The H1 2022 financial results are in for AXA and CEO Thomas Buberl has credited the insurance giant with delivering “a strong performance in the first half of 2022, reflecting the strength of our operating model in a more challenging environment.”
Among the key figures reported by the group, AXA noted that its gross revenues rose to €55 billion (approx. £42.9 billion), up 1% from H1 2021’s €53.8 billion. Its underlying earnings hit €3.9 billion for the quarter, up 4% (+7% organic growth and -3% from disposals) from H1 2021’s $3.6 billion.
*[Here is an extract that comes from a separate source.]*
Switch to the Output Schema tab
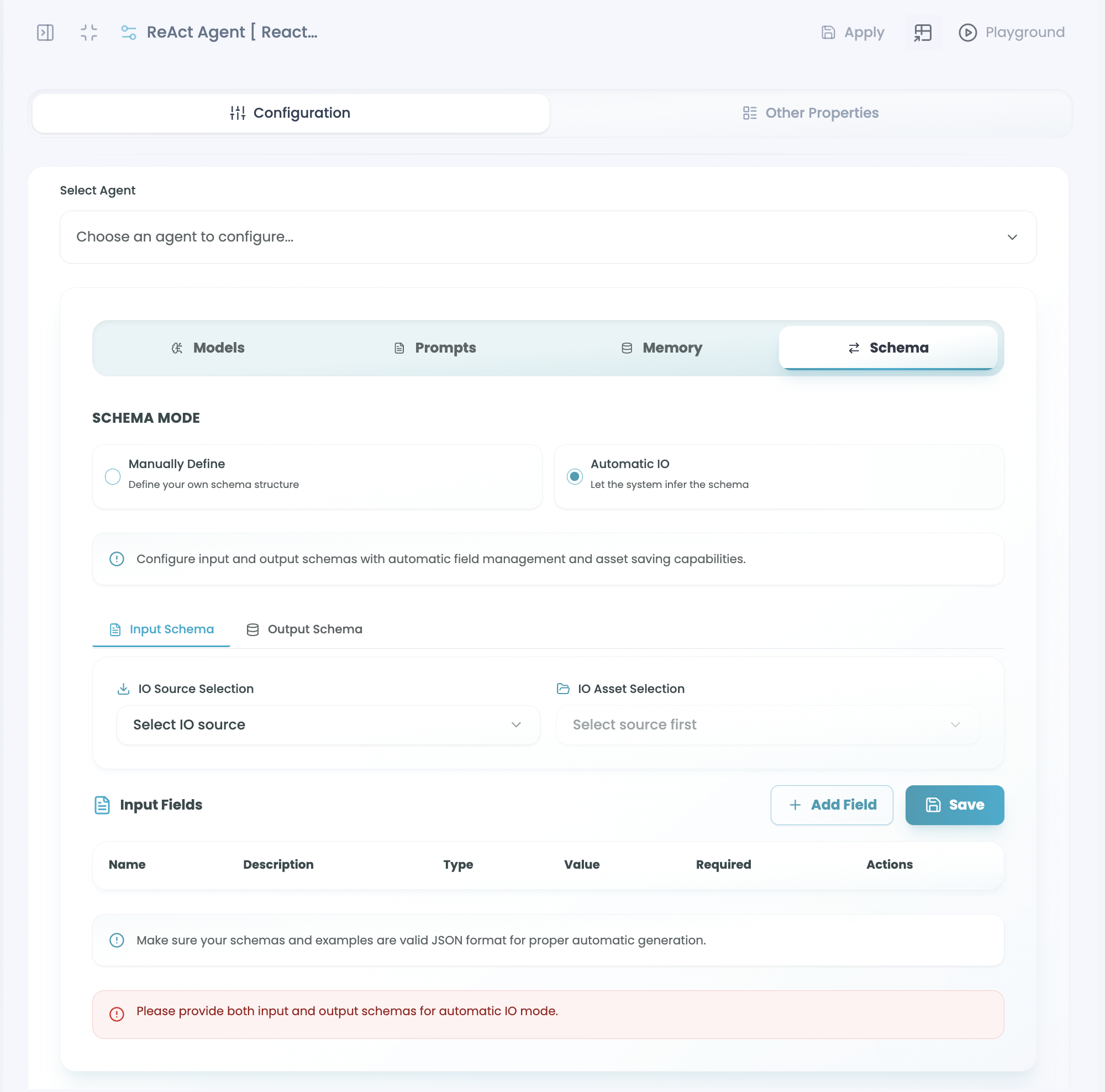 304,629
AXA’s P&C business saw its revenue rise 1% to €29.3 billion, with commercial lines revenues up 1% from last year to €19.7 billion. However, its strong growth in commercial lines insurance (up 4% to €17.5 billion) was partly offset by AXA XL Reinsurance (down 21% to €2.2 billion). Meanwhile, personal lines revenues rose 3% year-on-year to €9.5 billion.
In life and savings, AXA’s total revenues dropped 5% year-on-year to €16.0 billion while in health the insurer reported that its total revenues rose 13% to €8.8 billion, with growth across all geographies.
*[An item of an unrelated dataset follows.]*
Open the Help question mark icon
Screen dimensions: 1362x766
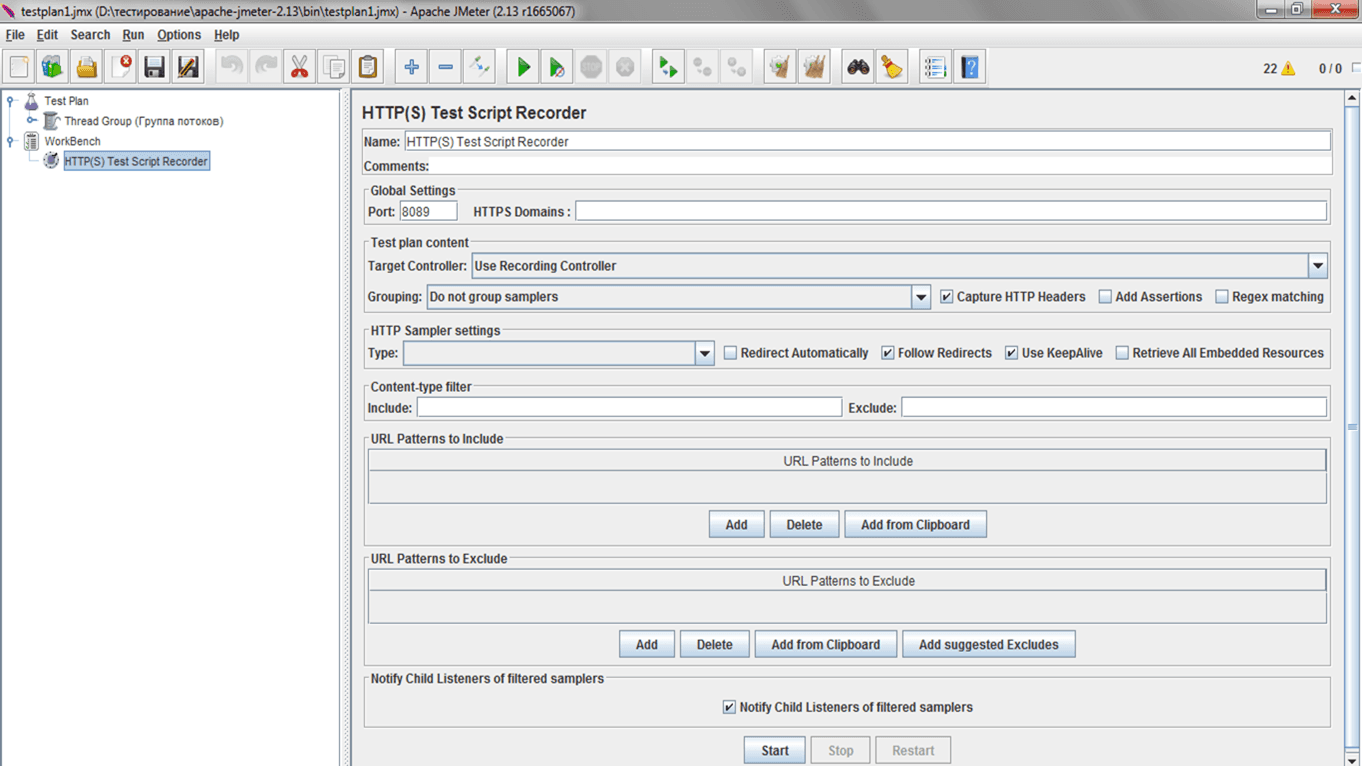pos(969,67)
AXA also revealed the launch of a new share buy-back program of up to €1.0 billion.
Commenting on the results, Buberl highlighted that the group achieved an +11% increase in underlying earnings per share, with strong organic earnings growth recorded across all lines of business. During the H1 2022 period, he said, AXA saw high-quality revenue growth, notably across health, commercial lines insurance and asset management.
“In the meantime, we continued to reposition our portfolio away from property catastrophe reinsurance and traditional general account business,” he said. “We reported strong technical profitability across all businesses, in particular in France and Europe delivering attractive and consistent performance, and AXA XL recording resilient results despite the impact of the war in Ukraine.”
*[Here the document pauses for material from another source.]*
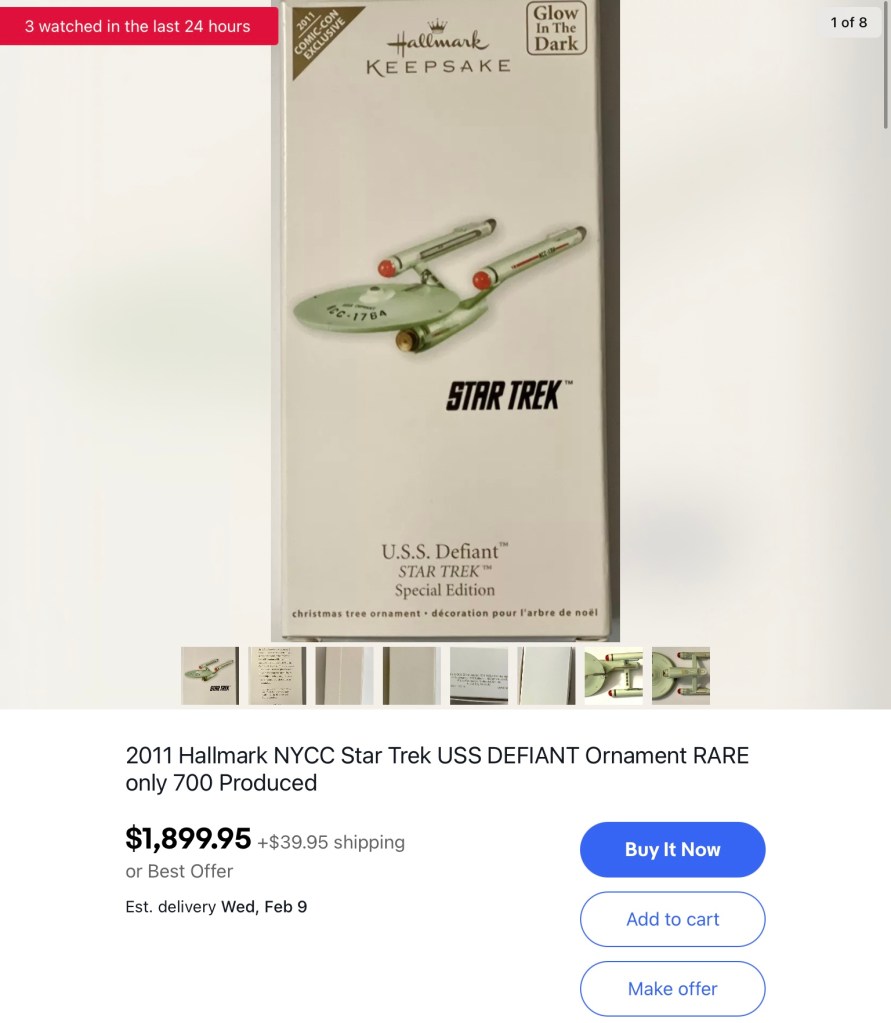
Task: Open the seventh thumbnail showing ship top view
Action: click(614, 675)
Touching on the group’s €1 billion share buy-back, Buberl said this reflects AXA’s robust operational performance, the strength of its balance sheet, and the continued execution of its capital management initiatives. He highlighted that AXA is committed to financial discipline and to delivering long-term shareholder value.
Given the instability of the current macroeconomic environment, the group is entering this period in a strong position, he said, with a Solvency II ratio of 227%, and a “resilient and diversified” mix of business.
“We are vigilant and are taking actions to counterbalance impacts from inflationary pressures and market volatility,” he added. “We remain very confident in delivering our Driving Progress 2023 key targets, notably underlying earnings per share growth at the high end of our target range.
“The group is well prepared to navigate this evolving environment thanks to the collective efforts and relentless engagement of all our colleagues, agents and partners and the continued trust of our clients.”